▸ **PROBLEM TO SOLVE**
Every record below must be written out exactly. Leave out the pictures.

_ _ _ _ _

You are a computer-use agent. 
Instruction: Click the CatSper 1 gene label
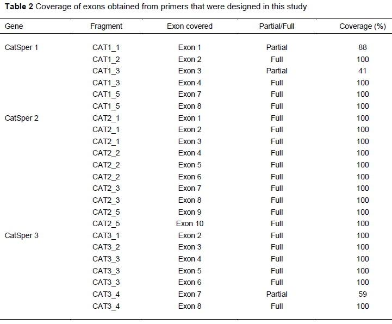click(x=22, y=47)
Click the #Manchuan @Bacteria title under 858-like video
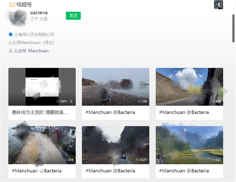236x182 pixels. click(x=184, y=112)
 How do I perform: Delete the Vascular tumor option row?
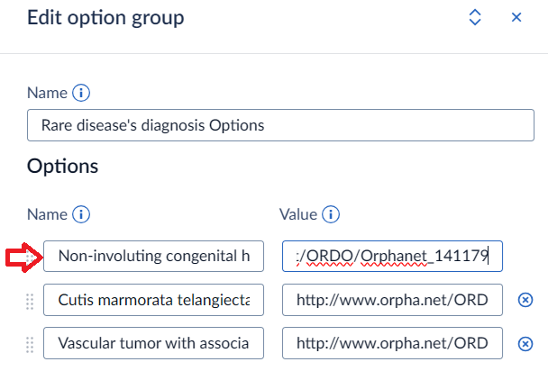[x=525, y=343]
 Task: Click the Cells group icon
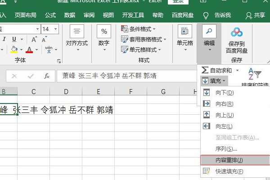click(185, 32)
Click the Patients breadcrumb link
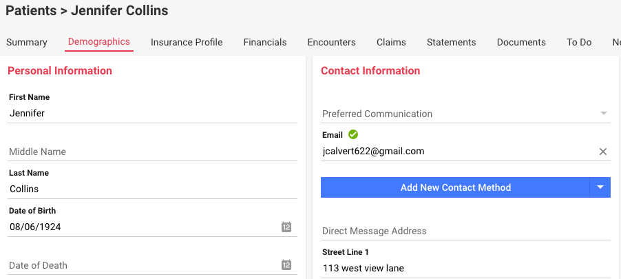Viewport: 621px width, 279px height. (31, 11)
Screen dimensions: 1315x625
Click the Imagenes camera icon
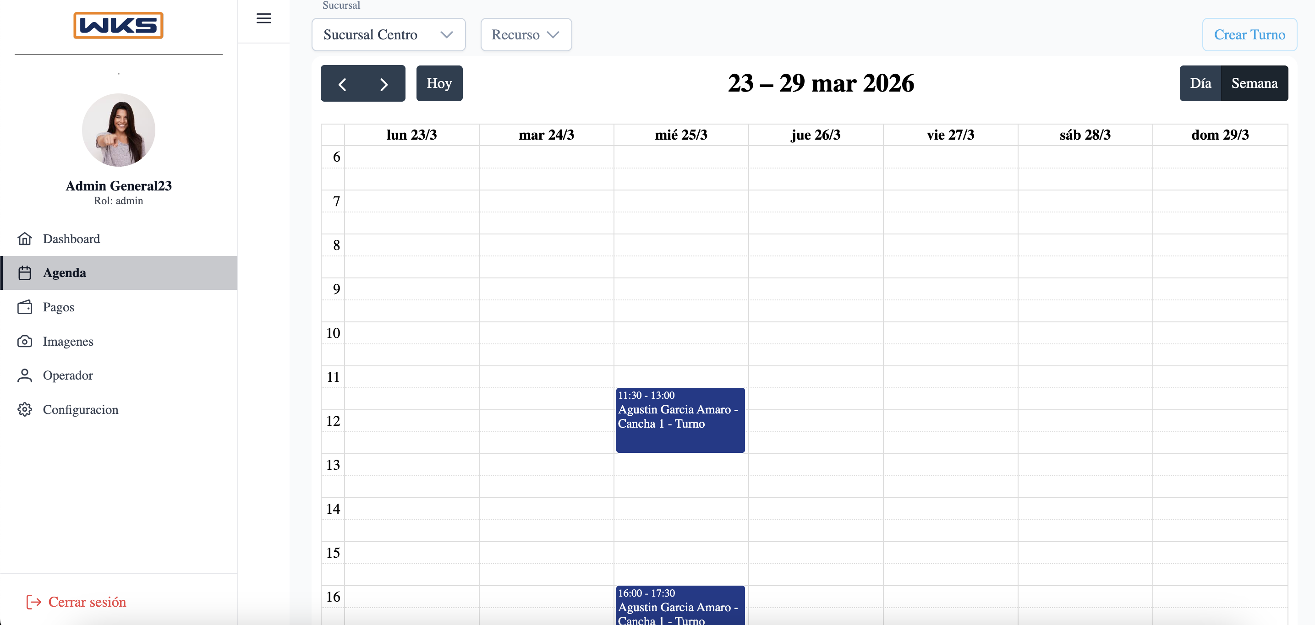(x=25, y=341)
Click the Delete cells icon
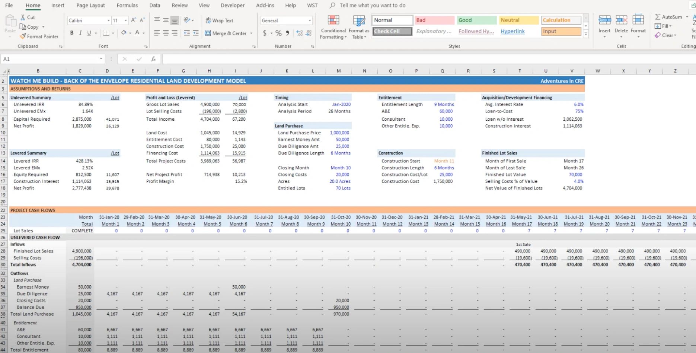696x353 pixels. click(x=621, y=21)
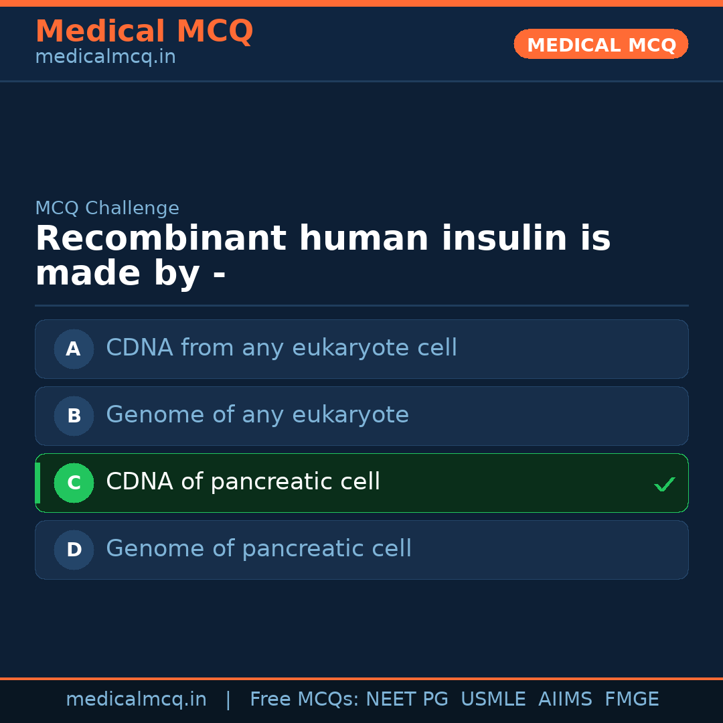Choose answer 'Genome of any eukaryote'
Viewport: 723px width, 723px height.
pos(257,415)
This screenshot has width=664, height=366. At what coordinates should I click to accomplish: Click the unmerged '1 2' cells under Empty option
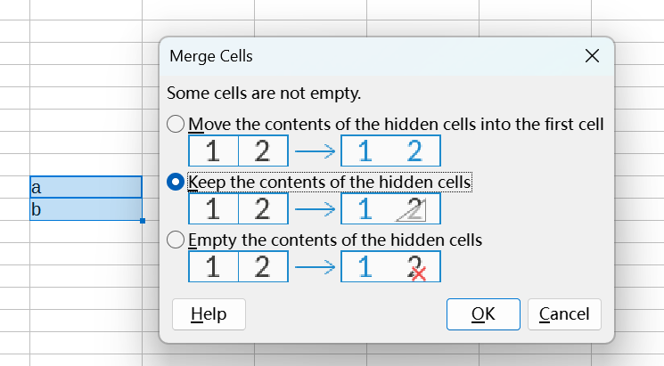238,267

_ _ _ _ _

▸ **ANSWER SPACE**
You are a computer-use agent. 
Instruction: Click the CatSper 1 gene label
click(x=22, y=47)
Click the #Manchuan @Bacteria title under 858-like video
236x182 pixels. click(x=184, y=112)
 How do I perform: Delete the Vascular tumor option row?
[x=525, y=343]
 Task: Click the Cells group icon
click(185, 32)
Click the Patients breadcrumb link
Viewport: 621px width, 279px height. (31, 11)
Screen dimensions: 1315x625
Click the Imagenes camera icon
(x=25, y=341)
Click the Delete cells icon
696x353 pixels. click(x=621, y=21)
Choose answer 'Genome of any eukaryote'
Viewport: 723px width, 723px height.
pos(257,415)
This screenshot has width=664, height=366. At what coordinates should I click to accomplish: Click the unmerged '1 2' cells under Empty option
238,267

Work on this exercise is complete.